Presidente da Comissão diz que não vai pedir prorrogação de prazo
 
O mês de agosto não começou bem para o vereador afastado Marcos Cabeludo (PHS). Recém-empossado no lugar de um dos ex-colegas cassados (Carmozino Taxista, do PSDC, que também perdeu o cargo por crime eleitoral) por envolvimentos em um esquema de corrupção para liberação de loteamentos na cidade, ele não frequenta as sessões da Câmara de Vilhena por determinação da justiça.
 
Marcos Cabeludo, que na última eleição não se elegeu diretamente, ficando como suplente, assumiu em junho, mas não participou de nenhuma sessão.
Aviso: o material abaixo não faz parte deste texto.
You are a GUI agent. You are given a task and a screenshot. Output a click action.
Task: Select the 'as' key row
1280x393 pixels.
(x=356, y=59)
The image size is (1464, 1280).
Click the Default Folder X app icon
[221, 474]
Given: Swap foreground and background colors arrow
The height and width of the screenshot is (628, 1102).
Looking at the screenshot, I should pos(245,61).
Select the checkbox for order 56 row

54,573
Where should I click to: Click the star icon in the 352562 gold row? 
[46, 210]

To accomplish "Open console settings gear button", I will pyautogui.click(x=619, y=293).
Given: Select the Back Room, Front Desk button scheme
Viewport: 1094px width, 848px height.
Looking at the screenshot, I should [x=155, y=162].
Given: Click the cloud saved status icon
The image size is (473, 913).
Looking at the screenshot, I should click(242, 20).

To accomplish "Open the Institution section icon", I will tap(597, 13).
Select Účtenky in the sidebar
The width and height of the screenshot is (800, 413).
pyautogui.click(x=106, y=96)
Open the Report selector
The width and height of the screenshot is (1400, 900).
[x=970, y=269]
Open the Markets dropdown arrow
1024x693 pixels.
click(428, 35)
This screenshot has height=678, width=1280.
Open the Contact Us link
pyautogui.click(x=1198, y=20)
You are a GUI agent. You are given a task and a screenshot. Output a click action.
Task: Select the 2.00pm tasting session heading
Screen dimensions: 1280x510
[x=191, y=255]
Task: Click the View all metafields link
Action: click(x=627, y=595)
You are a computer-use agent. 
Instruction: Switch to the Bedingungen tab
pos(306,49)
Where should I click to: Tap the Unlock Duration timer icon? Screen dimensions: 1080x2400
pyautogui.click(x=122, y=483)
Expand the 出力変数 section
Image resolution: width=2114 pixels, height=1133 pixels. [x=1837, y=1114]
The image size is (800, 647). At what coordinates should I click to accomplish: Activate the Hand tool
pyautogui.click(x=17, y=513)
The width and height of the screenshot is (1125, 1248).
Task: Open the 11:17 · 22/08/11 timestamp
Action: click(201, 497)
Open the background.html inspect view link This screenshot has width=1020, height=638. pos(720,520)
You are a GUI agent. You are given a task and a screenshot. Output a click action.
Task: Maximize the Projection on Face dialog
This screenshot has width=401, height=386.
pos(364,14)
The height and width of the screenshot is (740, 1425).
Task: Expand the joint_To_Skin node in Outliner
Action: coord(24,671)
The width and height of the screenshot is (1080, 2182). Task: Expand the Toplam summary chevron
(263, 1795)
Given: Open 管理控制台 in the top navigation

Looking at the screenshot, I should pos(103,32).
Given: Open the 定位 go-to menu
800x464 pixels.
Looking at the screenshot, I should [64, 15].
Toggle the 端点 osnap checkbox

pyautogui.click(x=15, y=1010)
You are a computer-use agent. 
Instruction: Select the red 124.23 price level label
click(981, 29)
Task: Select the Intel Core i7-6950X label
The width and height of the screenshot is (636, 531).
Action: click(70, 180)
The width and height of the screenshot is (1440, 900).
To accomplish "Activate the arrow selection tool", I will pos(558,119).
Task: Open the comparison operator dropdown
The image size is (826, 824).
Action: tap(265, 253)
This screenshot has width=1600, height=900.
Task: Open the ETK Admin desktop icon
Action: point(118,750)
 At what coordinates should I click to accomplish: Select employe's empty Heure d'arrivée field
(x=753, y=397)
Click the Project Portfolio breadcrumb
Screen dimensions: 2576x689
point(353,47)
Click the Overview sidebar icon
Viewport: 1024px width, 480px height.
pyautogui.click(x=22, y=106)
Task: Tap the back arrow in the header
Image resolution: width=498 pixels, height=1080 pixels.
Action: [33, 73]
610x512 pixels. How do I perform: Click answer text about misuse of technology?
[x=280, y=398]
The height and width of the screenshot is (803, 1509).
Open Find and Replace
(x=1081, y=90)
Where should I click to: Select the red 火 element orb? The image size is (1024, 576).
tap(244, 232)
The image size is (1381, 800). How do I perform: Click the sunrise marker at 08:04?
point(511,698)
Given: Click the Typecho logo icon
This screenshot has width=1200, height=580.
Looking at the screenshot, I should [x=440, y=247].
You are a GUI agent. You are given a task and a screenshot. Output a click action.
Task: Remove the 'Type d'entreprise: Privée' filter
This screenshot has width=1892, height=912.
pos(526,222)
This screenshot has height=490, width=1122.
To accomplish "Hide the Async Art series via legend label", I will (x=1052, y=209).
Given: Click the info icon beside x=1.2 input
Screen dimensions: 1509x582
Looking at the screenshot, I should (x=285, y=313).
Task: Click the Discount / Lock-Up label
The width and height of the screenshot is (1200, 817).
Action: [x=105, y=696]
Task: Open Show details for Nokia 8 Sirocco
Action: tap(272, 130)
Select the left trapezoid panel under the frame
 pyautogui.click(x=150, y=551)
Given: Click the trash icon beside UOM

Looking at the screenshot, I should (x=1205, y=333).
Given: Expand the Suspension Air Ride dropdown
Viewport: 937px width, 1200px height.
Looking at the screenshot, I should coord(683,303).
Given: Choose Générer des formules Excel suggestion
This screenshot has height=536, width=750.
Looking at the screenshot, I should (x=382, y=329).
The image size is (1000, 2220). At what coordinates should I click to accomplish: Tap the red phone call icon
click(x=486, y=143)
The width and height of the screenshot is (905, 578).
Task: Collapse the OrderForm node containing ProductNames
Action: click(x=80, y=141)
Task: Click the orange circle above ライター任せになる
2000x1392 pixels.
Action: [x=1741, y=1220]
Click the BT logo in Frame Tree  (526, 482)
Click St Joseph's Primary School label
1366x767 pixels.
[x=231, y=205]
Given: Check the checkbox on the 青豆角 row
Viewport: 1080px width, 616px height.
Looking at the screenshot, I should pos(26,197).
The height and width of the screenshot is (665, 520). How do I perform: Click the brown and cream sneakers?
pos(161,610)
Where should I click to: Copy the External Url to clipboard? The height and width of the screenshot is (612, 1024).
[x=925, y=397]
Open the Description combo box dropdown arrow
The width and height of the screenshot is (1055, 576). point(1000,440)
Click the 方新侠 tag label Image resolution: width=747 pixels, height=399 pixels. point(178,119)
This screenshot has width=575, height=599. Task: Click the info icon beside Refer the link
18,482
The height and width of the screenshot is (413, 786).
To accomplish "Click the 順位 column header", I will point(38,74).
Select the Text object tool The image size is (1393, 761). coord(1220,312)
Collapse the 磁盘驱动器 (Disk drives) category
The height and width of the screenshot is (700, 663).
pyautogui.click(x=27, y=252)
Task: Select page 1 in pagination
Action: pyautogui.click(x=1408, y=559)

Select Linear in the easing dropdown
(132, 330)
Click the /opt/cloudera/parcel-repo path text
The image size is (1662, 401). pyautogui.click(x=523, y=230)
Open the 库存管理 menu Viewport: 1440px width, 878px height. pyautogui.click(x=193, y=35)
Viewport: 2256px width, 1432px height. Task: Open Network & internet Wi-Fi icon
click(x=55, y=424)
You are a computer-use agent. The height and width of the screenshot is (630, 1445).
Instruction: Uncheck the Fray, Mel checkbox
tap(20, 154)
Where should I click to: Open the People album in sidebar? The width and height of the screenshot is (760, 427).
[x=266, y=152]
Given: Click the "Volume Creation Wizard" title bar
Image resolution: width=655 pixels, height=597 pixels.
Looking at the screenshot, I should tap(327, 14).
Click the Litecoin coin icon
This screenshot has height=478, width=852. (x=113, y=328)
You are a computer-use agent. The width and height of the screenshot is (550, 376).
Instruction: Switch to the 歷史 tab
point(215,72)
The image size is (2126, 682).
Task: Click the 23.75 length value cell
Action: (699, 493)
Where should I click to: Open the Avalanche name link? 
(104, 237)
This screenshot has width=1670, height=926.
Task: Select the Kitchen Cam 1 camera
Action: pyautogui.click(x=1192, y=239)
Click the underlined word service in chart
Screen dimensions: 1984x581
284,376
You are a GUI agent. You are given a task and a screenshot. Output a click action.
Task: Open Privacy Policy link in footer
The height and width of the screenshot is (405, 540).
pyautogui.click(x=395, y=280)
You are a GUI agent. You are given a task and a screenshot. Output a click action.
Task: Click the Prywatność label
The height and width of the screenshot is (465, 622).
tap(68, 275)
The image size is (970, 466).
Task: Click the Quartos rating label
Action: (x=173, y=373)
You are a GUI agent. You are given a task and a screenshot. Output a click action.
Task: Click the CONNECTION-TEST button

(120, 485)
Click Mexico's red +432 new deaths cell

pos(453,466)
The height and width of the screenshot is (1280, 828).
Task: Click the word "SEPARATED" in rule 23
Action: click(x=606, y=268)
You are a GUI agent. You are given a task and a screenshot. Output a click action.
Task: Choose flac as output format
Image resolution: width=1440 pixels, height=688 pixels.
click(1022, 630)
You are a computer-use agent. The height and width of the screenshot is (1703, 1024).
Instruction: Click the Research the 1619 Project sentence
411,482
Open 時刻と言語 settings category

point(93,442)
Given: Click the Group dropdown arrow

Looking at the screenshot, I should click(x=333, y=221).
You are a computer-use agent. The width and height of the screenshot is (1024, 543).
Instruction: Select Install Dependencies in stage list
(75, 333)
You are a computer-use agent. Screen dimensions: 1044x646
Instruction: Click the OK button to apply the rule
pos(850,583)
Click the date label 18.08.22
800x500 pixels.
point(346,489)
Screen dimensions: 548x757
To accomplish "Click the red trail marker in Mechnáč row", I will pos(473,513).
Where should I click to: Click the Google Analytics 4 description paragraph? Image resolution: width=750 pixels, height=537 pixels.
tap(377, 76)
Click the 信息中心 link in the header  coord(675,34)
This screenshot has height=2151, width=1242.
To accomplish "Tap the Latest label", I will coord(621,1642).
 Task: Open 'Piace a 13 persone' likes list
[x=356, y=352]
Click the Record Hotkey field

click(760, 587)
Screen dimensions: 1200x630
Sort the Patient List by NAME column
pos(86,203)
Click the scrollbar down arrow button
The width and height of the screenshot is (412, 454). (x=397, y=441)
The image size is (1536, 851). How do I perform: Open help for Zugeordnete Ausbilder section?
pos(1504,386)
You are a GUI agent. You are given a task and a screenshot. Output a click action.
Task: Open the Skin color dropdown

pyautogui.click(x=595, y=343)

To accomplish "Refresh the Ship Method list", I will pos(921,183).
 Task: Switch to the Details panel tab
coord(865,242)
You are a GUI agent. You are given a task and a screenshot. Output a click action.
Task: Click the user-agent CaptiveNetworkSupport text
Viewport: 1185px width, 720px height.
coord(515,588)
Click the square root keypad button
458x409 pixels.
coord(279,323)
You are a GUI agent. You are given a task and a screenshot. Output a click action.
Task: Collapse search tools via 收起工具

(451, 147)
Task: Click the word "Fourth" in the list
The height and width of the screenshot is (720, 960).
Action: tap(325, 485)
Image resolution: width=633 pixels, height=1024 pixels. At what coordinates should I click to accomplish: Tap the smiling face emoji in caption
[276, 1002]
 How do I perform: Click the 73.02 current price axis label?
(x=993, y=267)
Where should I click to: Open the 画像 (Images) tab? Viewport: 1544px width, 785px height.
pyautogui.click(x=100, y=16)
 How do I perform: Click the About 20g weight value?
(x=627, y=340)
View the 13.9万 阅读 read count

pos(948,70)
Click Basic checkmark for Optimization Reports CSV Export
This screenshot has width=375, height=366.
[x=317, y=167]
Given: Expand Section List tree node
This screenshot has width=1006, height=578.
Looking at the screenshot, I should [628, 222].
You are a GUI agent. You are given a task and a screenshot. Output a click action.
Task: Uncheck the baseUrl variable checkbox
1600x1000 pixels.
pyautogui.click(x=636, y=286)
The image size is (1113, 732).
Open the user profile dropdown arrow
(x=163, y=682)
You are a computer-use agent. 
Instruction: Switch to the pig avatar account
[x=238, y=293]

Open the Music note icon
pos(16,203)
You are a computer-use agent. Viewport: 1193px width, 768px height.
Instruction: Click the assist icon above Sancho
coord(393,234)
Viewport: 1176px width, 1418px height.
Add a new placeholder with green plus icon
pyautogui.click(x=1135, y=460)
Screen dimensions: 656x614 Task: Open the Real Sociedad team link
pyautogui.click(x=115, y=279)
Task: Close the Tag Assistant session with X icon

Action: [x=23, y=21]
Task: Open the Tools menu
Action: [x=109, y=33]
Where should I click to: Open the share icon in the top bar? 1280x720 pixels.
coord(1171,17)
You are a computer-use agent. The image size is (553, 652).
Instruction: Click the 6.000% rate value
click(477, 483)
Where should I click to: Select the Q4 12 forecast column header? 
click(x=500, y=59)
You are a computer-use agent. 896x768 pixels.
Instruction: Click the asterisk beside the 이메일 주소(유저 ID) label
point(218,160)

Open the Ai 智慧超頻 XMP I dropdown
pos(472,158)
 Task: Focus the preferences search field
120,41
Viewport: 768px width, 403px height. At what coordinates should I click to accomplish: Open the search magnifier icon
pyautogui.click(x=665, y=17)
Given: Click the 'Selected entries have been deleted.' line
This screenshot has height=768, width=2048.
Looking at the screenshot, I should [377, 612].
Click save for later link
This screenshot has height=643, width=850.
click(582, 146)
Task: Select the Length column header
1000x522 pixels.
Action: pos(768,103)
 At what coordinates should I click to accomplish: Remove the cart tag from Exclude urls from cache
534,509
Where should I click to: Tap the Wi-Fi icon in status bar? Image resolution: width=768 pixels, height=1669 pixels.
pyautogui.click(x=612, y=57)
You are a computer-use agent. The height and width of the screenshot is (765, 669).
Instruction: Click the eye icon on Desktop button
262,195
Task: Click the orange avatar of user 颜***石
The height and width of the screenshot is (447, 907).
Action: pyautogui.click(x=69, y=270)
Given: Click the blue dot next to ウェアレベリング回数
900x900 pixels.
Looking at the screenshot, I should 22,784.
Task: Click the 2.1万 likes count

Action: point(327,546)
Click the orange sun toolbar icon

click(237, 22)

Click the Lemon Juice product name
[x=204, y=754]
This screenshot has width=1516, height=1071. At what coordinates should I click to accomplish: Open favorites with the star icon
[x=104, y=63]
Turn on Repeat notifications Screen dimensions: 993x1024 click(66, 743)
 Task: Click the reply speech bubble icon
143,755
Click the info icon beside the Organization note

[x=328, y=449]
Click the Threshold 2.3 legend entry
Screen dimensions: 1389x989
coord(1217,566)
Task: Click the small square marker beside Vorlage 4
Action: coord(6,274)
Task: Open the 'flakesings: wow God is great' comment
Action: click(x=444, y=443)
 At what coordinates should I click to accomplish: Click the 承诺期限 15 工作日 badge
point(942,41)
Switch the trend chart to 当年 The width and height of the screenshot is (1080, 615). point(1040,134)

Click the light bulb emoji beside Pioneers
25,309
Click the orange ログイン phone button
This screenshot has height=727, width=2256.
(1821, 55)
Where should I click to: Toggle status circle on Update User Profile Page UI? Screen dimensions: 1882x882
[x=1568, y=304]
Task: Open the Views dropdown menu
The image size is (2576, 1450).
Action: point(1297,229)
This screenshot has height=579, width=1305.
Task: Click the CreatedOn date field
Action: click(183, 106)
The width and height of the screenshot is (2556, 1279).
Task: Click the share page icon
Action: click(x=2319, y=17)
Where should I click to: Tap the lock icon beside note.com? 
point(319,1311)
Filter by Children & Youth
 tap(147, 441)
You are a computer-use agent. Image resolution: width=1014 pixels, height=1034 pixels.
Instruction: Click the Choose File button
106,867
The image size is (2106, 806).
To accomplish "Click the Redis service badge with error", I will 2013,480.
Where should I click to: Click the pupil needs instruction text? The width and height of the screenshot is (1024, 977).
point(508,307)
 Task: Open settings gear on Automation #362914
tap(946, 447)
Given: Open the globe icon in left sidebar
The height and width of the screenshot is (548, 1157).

Ontem, a Câmara aceitou a denúncia contra ele e abriu uma Comissão Parlamentar de Inquérito (CPI) para investigar suas ações.  Ele foi um dos sete vereadores presos em Vilhena no ano passado, acusado de se beneficiar de propinas pagas por donos de empreendimentos imobiliários
 
Ontem mesmo foram escolhidos por sorteio os membros da CPI. O Vereador Rogério Golfetto (PMN) presidirá a comissãoI; a relatoria ficou com a vereadora Vera da Farmácia (PMDB); e como membro está a vereadora Professora Valdete Savaris (PPS), que também chegou à Câmara pelo atalho, herdando o mandato de Júnior Donadon (PSD, um dos cassados pela CPI anterior.
 
A Comissão tem o prazo de 90 dias para avaliar documentos, ouvir testemunhas e formular o relatório pedindo a cassação ou não do vereador investigado. 
 
O presidente da CPI, vereador Rogério Golfetto, disse que os trabalhos começam imediatamente e que tudo será feito com muito critério. Ele revelou que não irá pedir prorrogação de prazo. “Nós vamos trabalhar com o prazo máximo de 90 dias e faremos o que estiver ao nosso alcance para entregarmos o relatório dentro deste período”, disse.